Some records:
----------

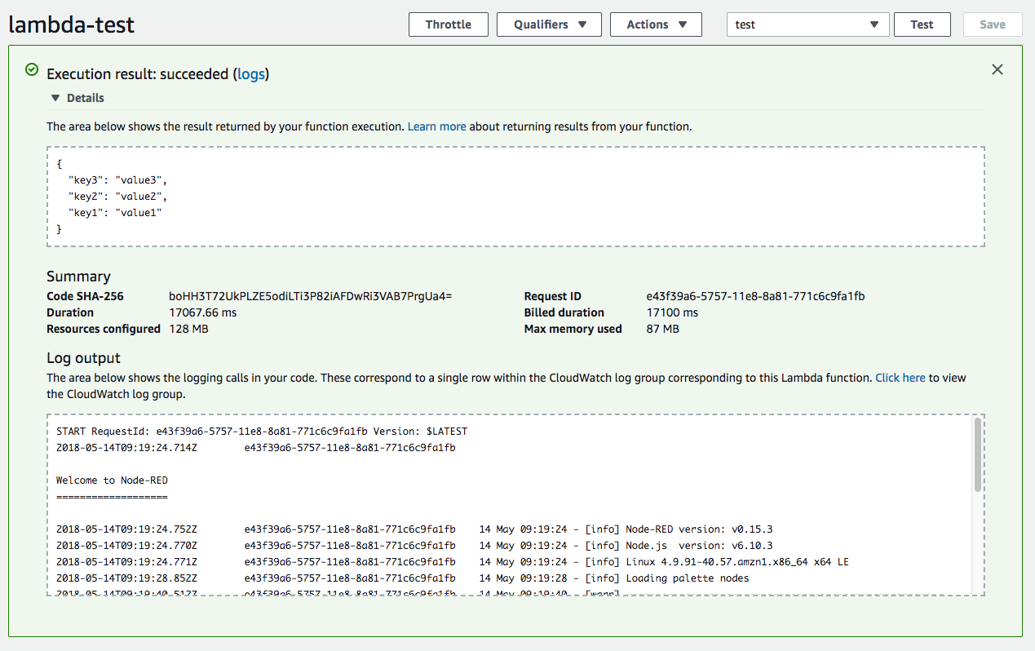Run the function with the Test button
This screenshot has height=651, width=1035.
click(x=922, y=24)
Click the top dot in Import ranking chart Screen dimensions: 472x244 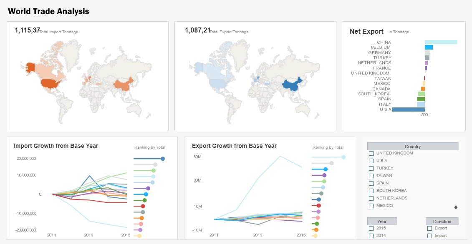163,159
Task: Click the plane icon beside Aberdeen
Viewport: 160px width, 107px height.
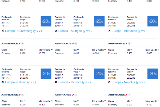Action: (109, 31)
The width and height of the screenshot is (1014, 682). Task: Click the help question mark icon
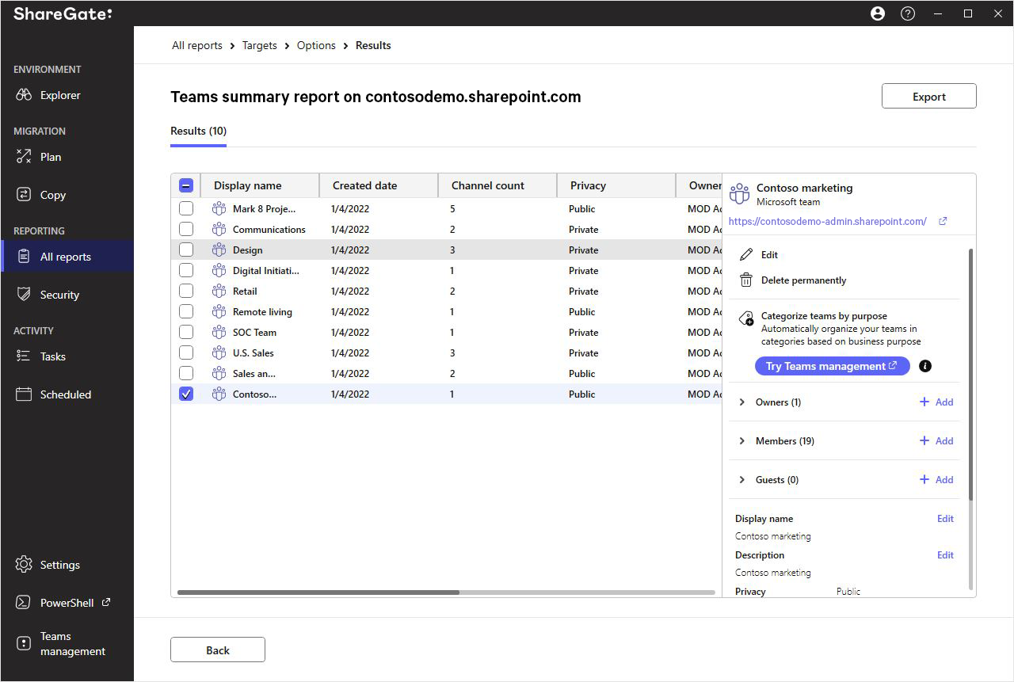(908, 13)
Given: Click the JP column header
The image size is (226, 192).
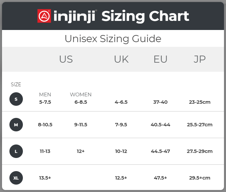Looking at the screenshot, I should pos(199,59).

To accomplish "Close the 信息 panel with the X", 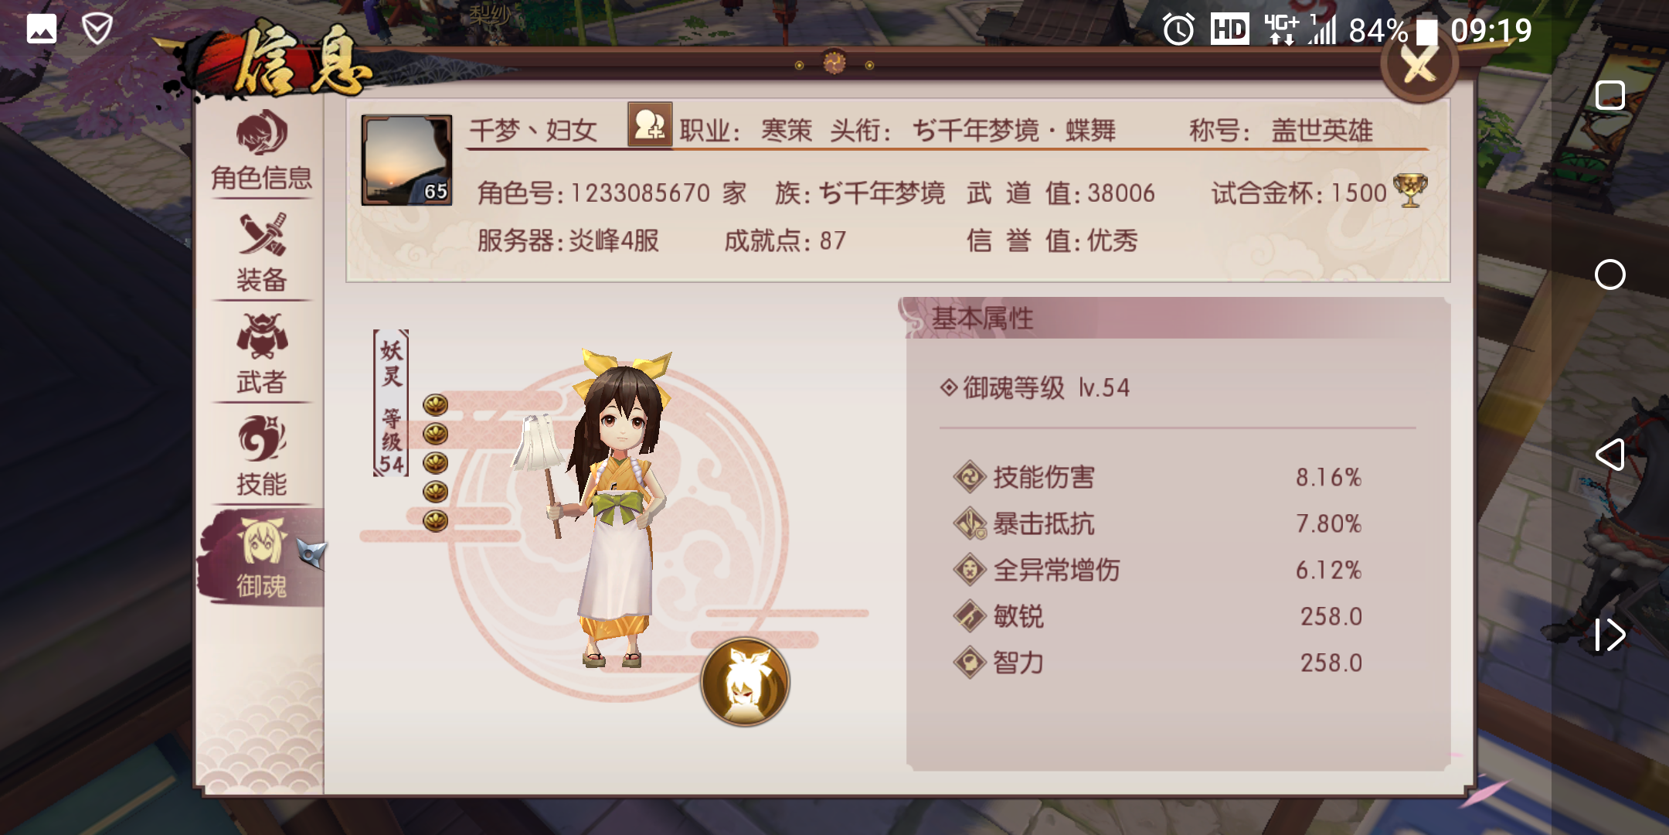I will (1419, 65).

----------

→ **TASK DIRECTIONS**: Pull out each line of the material above that contains the string "icon". Case counts.

→ **EXERCISE SOLUTION**:
Task: Click the plane icon beside Aberdeen
The width and height of the screenshot is (1014, 682). Task: Click the help question mark icon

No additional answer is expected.